Excerpted text:

The electrically conductive additive is preferably conductive carbon black with a BET-surface>250 m2 /g and a dibutyl phthalate absorption>140 cm3 /100 g. Carbon fibres, metal powders or fibres, electrically conductive organic polymers or non-polymeric organic conductors are also suitable. The term "conductive polymers" is understood to mean polyconjugate systems, as present in polyacetylene (PAc), poly-1,3,5. . . n-substituted polyacetylenes, acetylene copolymers, as well as 1,3-tetramethylene-bridged polymers, e.g. in polymers resulting from the polymerization of 1,6-heptadiene and similar polyacetylene derivatives. These also include the various modifications of polyparaphenylenes (PPP), the different modifications of polypyrrolene (PPy), the different modifications of polyphthalocyanins (PPhc) and other polymeric organic conductors. These can be present as such or as polymers complexed (doped) with oxidizing or reducing substances. Complexing generally leads to an increase in the electrical conductivity of several powers of 10 into the range of metal conductors. "Organic conductors" are understood to be conductive, non-polymeric organic substances, particularly complex salts or charge transfer complexes, e.g. the different modifications of tetracyanoquinodimethane (TCNQ) salts.
It is also possible to use mixtures of several of the aforementioned conductive additives. Conductive carbon black is added to the polymer blends according to the invention, preferably in a quantity of approximately 0.5 to 10, particularly 4 to 10% by weight, based on the polymer blend. For other substances, e.g. metal powders, the necessary content can in certain circumstances be higher and amount to up to 30% by weight. However, it is regularly lower than in the hitherto known products, in which the conductive additive is present in a uniformly dispersed manner in the polymer.
Surface resistance values of 10 to 106 Ω are obtained.

Stated goal:
Using the excerpt on conductive additives above, state whether each statement agrees with it. Answer yes or no and quote the deciding words. (a) Conductive carbon black is preferably added at approximately 0.5 to 10% by weight, based on the polymer blend. (b) Metal powders never require a higher content than conductive carbon black. (c) Complexing conductive polymers with oxidizing or reducing substances lowers their electrical conductivity.

Excerpted records:
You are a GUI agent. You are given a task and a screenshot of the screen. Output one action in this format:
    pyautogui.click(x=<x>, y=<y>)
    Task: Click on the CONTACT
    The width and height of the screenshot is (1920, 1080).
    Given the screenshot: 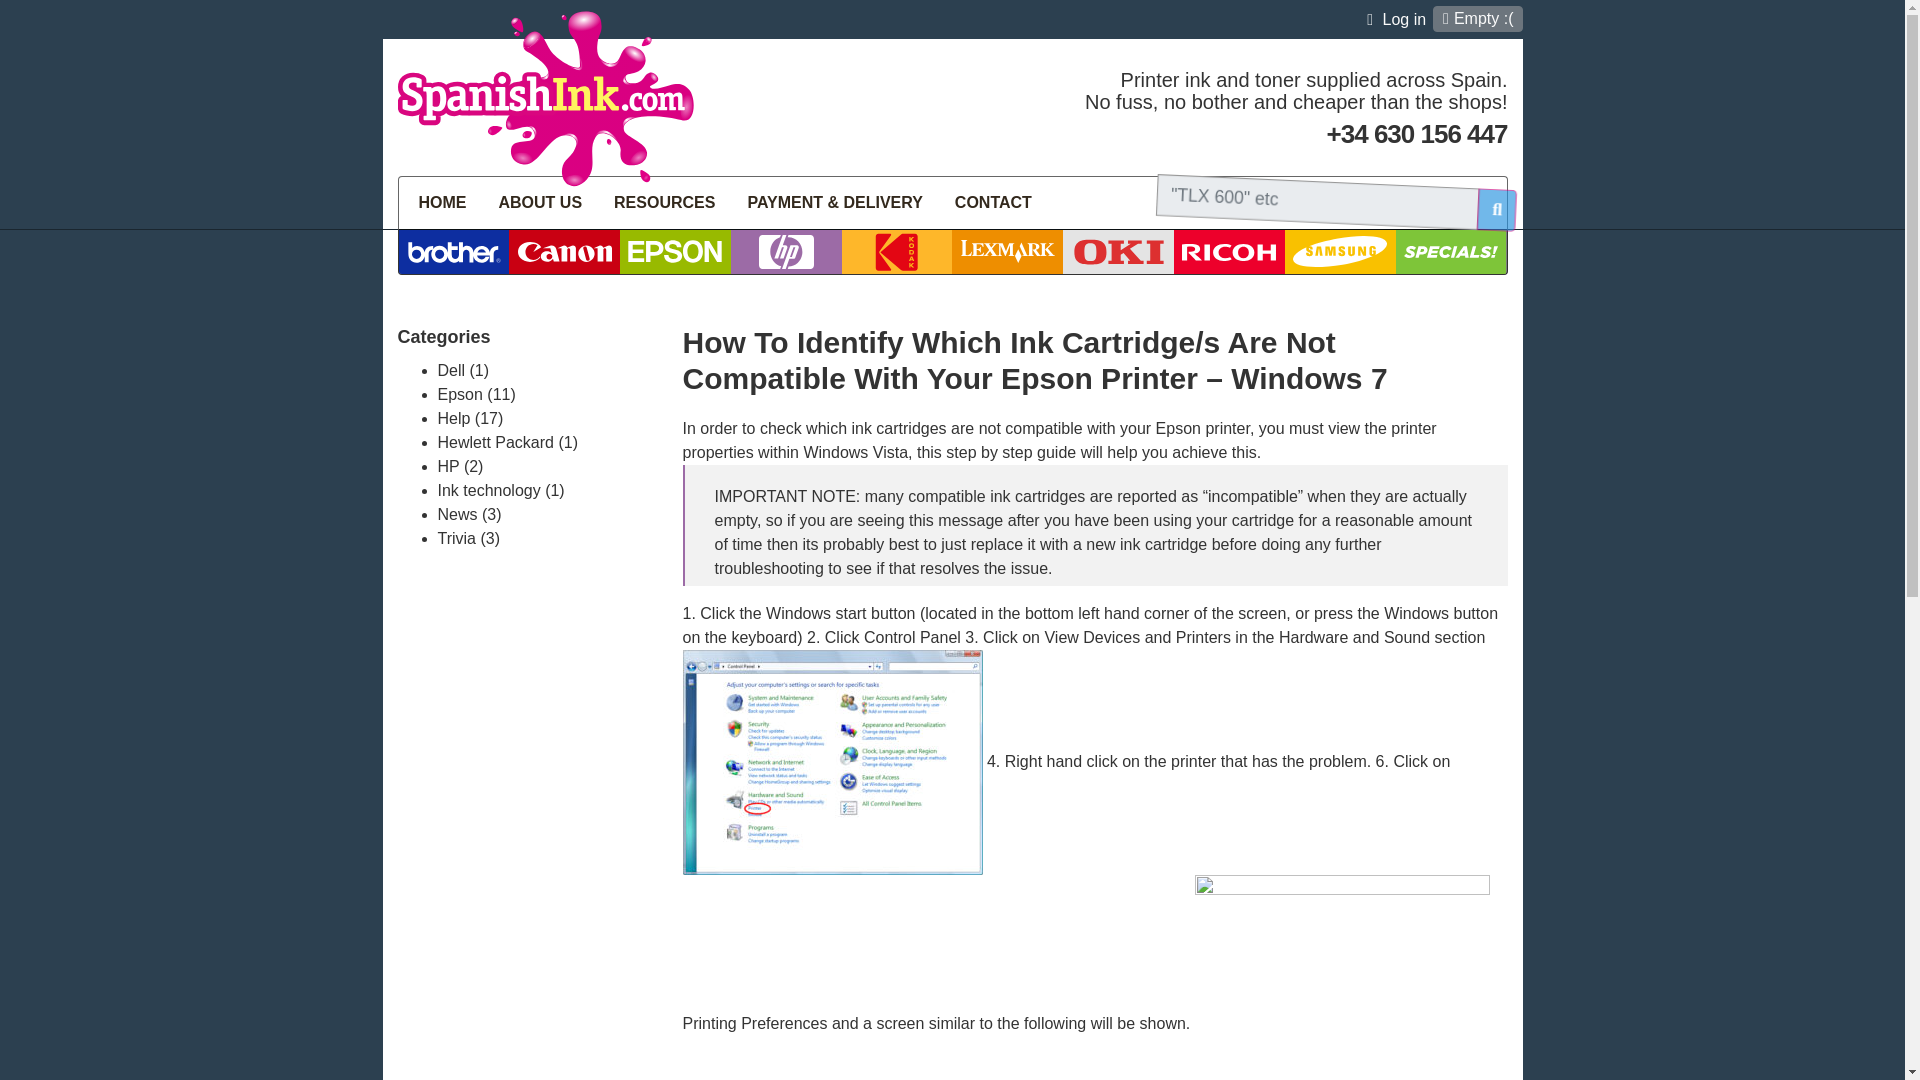 What is the action you would take?
    pyautogui.click(x=993, y=202)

Result of the task:
(a) Yes: "Conductive carbon black is added to the polymer blends according to the invention, preferably in a quantity of approximately 0.5 to 10, particularly 4 to 10% by weight, based on the polymer blend."
(b) No: "For other substances, e.g. metal powders, the necessary content can in certain circumstances be higher and amount to up to 30% by weight."
(c) No: "Complexing generally leads to an increase in the electrical conductivity of several powers of 10 into the range of metal conductors."